A World Below, by Wesley King
From the writer of Edgar Award winner OCDaniel, this story about survival and human nature will leave young readers breathless. Mr. Baker’s eighth grade class already wasn’t looking forward to their field trip to Carlsbad Caverns, but when a massive earthquake strikes, plunging the students deep underground, it’s clear this is going to be an especially bad trip. With their teacher missing, the students must figure out how they’ll survive and get along. Told from three different perspectives, this story is full of adventure and heart.

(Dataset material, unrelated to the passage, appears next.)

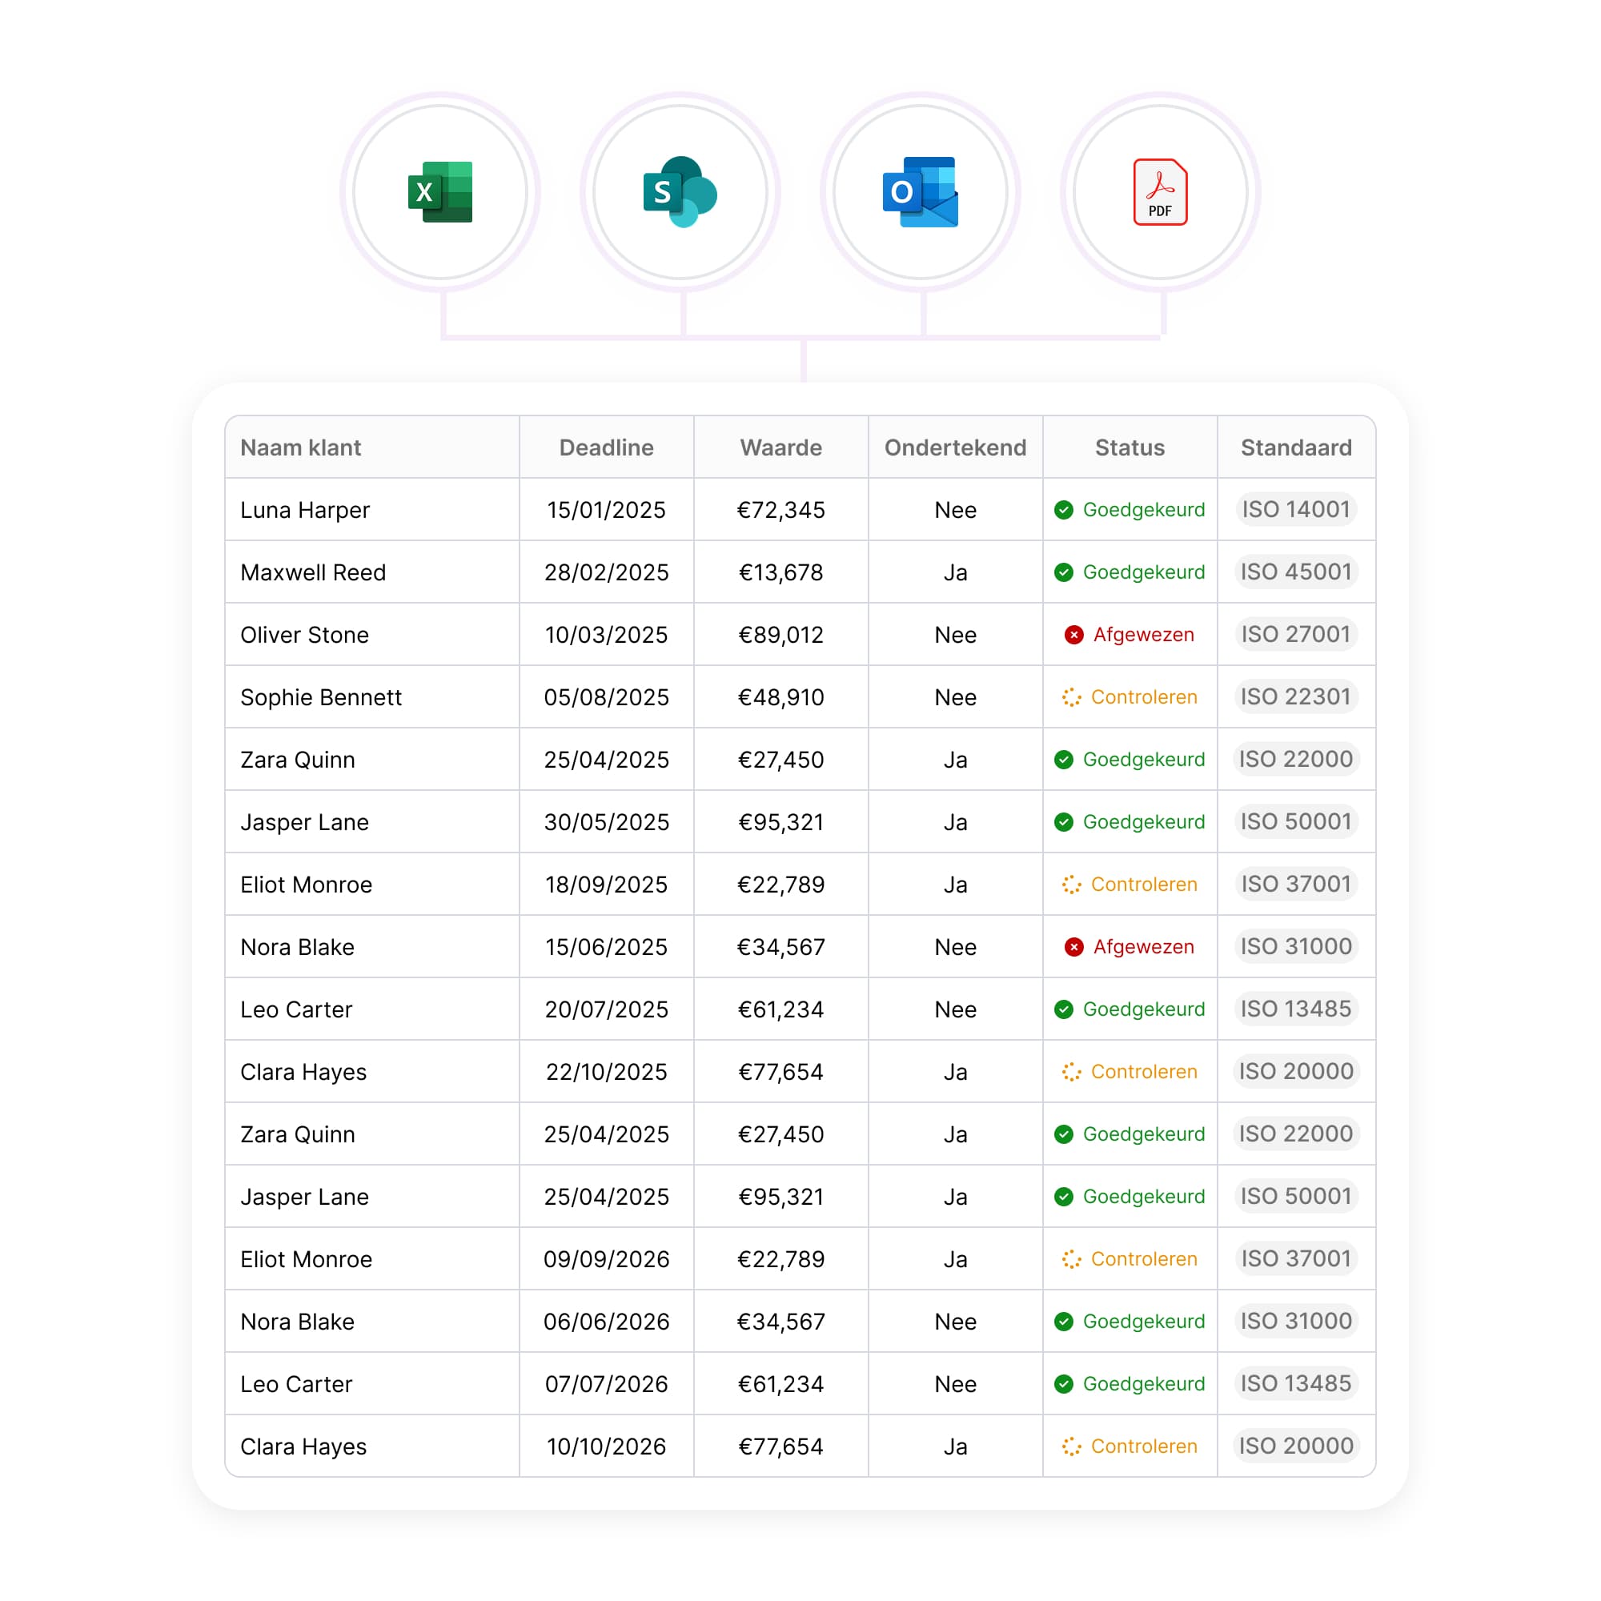This screenshot has width=1601, height=1601.
Task: Sort by Naam klant column header
Action: (301, 447)
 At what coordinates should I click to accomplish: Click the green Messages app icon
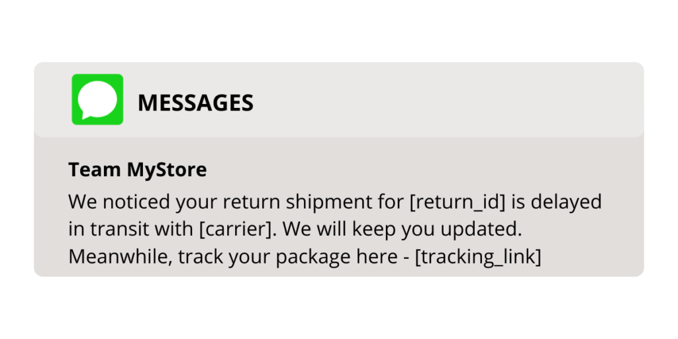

The Science of Breakable Things, by Tae Keller
A beautiful story about family, mental illness, and hope, The Science of Breakable Things will give young readers all the feels and is a perfect jumping off point to thinking about big issues. Natalie’s mom, a botanist, suffers from depression, leaving Natalie and her dad left trying to pick up the pieces. But Natalie has a plan to help her using the scientific method. Natalie’s story is told through journal entries in her “Wonderings Journal,” as part of a year-long science class experiment, where she examines the complexities of mental illness and the nature of hope. The simple illustrations help ground the story.
The Not So Boring Letters of Private Nobody, by Matthew Landis
This story perfectly incapsulates what it feels like to be in middle school, with hilarious moments, awkward romance, and feelings of self-doubt. Oliver isn’t like the other seventh graders. No, really—he spends all his time thinking and learning about the Civil War. So when the Civil War project for history class comes around, he’s excited. That is, until he’s paired up with Ella, who’s basically flunking, and assigned a local soldier as his topic. But as they work together to learn more about this soldier, and the war’s affect on people, Oliver discovers that maybe it’s not so bad after all, including the part about working with Ella. The angst surrounding their friendship turned budding romance is pitch-perfect and so relatable.
Hoops: Elle of the Ball, by Elena Delle Donne
Written by professional women’s basketball player and Olympic gold medalist Elena Delle Donne, Hoops is an inspiring story about being yourself even when yourself doesn’t feel like it’s good enough for some people. When Elle’s growth spurt hits (it’s like she turned 6ft overnight), the middle schooler has trouble adjusting to her new body—a problem many middle schoolers can relate to. Her basketball coach, on the other hand, is over the moon at her newfound height and assigns her to starting center, a position Elle isn’t sure she’s earned with skill. A tale of friendship, self-confidence, and family, this story is a slam-dunk.
The Last Grand Adventure, by Rebecca Behrens
The Last Grand Adventure is the multi-generational, historical road-trip novel that I didn’t know I needed. The 1967 cross-country adventure is the perfect setting, and the wonderful characters are sure to please any young historical fiction readers in your life. Bea, tired of living with her dad and new wife Julie, would rather spend time with her adventurous grandmother, Pidge, in her new retirement community. But Pidge isn’t interested in retiring—she wants to track down her long-lost sister, Amelia Earhart, with Bea’s help. When the two set out together to find “Meelie,” what the really find is themselves.
Cilla Lee-Jenkins: This Book Is a Classic, by Susan Tan, illustrated by Dana Wulfekotte
Filled with charming black-and-white illustrations, This Book Is a Classic is the follow up to Susan Tan’s heart-warming and hopeful Cilla Lee-Jenkins: Future Author Extraordinaire. With Cilla’s (future) memoir finished, she sets out to write a Classic—a story that will be beloved by all with a little something for everyone. Her classic needs romance, adventure, and drama, which is why the story of her Auntie Eva’s wedding is perfect. Cilla’s authentic and truthful examinations of family, “Traditions”, and friendship are perfect for any young reader learning to find their own voice.
What middle grade books are you excited about this spring?